* [Source document]:
============
Boris Vladimirovich Ioganson (,  – 25 February 1973) also commonly known as B. V. Johanson, was a Russian and Soviet painter and educator.

Biography 
Ioganson was born on  in Moscow. His father's Swedish ancestors Russified the surname "Johansson" into "Ioganson". 

Ioganson attended the Moscow School of Art, and studied under Kelin, Kasatkin and Malyutin. He was a member of the Society of Young Artists, where he argued for a complete transference of Russian art to Constructivism. He soon abandoned this cause and took up easel painting. In 1922, he helped found the Association of Artists of Revolutionary Russia, and abruptly transferred into the realm of Socialist Realism. Ioganson's work was inspired by that of Repin, that is exhibiting certain features of Impressionism, and was often narrative in nature. Possibly his best-known work was "Interrogation of the Communists" a piece thoroughly representative of Socialist Realism but with piercing elements of Romanticism, in addition to an exploitation of some elements of Futurism. A sense of theatricality is present in his paintings, probably due to his studies of theater design under Korovin.

He died on 25 February 1973.
============
* [Location data for words and elements]:
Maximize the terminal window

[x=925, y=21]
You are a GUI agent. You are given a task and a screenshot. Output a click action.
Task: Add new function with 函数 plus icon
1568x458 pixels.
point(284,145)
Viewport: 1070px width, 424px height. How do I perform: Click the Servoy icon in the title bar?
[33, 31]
============
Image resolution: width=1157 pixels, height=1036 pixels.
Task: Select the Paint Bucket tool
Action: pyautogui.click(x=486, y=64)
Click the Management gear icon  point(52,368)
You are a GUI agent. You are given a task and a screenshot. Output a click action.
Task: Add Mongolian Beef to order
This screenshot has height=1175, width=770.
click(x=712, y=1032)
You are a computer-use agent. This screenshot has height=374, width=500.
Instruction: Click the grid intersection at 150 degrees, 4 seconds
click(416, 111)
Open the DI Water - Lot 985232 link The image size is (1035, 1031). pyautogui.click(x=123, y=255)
============
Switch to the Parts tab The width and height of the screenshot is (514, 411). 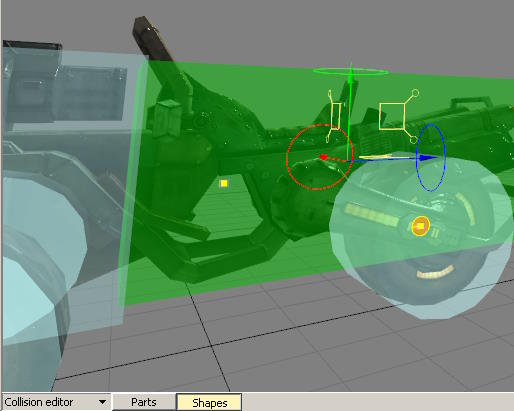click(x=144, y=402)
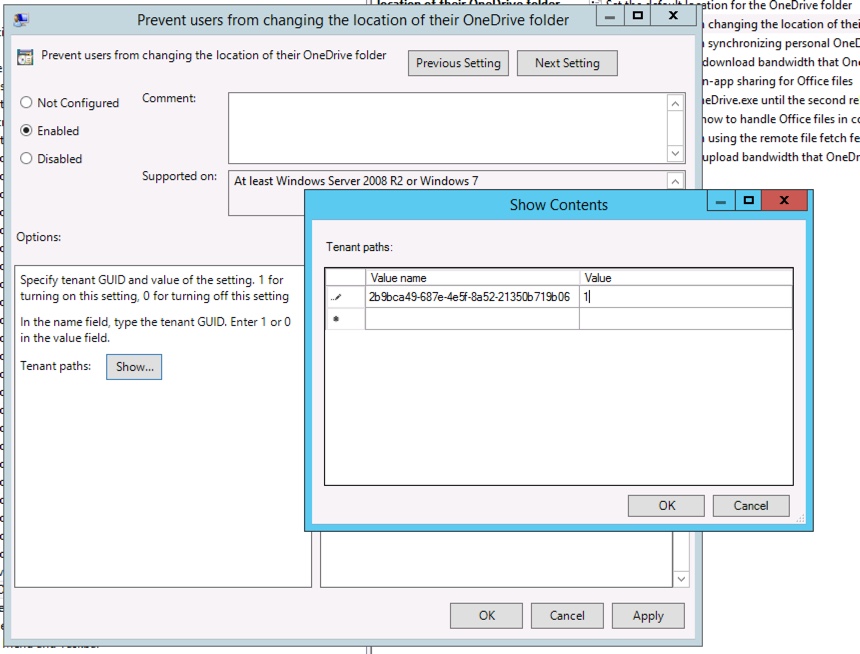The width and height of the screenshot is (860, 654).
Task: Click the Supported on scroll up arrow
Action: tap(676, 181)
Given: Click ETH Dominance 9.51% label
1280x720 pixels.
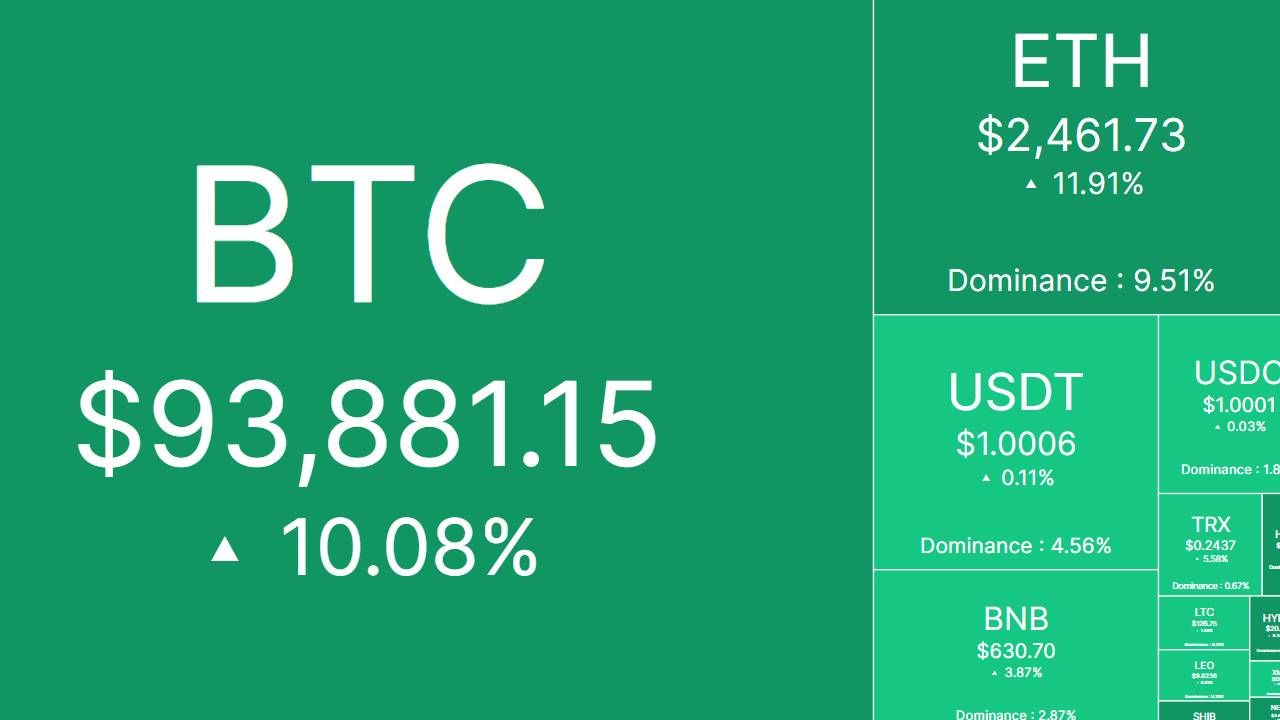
============
* [What to do]:
1. List every art movement or style named in the Ioganson biography.
2. In the Ioganson biography, what group did he help found in 1922?
3. Carry on the Ioganson biography from its last sentence.
None of these records are needed here.

* [Responses in order]:
1. Constructivism, Socialist Realism, Impressionism, Romanticism, Futurism

2. The Association of Artists of Revolutionary Russia.

3.
Pupils 
Some graduates of Ilya Repin Leningrad Institute for Painting, Sculpture and Architecture (now known as St. Petersburg Institute for Painting, Sculpture and Architecture) studied at the Boris Ioganson Workshop (active from 1930 to 1950s) in Moscow. His notable students included Alexey Eriomin, Nikolai Baskakov, Valery Vatenin, Nina Veselova, Maya Kopitseva, Oleg Lomakin, Valentina Monakhova, Nikolai Mukho, Anatoli Nenartovich, Mikhail Natarevich, Semion Rotnitsky, Mikhail Trufanov, Yuri Tulin, Knarik Vardanyan, and Felix Lembersky.

Bibliography 
 Sergei V. Ivanov. Unknown Socialist Realism. The Leningrad School. – Saint Petersburg: NP-Print, 2007. - p. 447. , .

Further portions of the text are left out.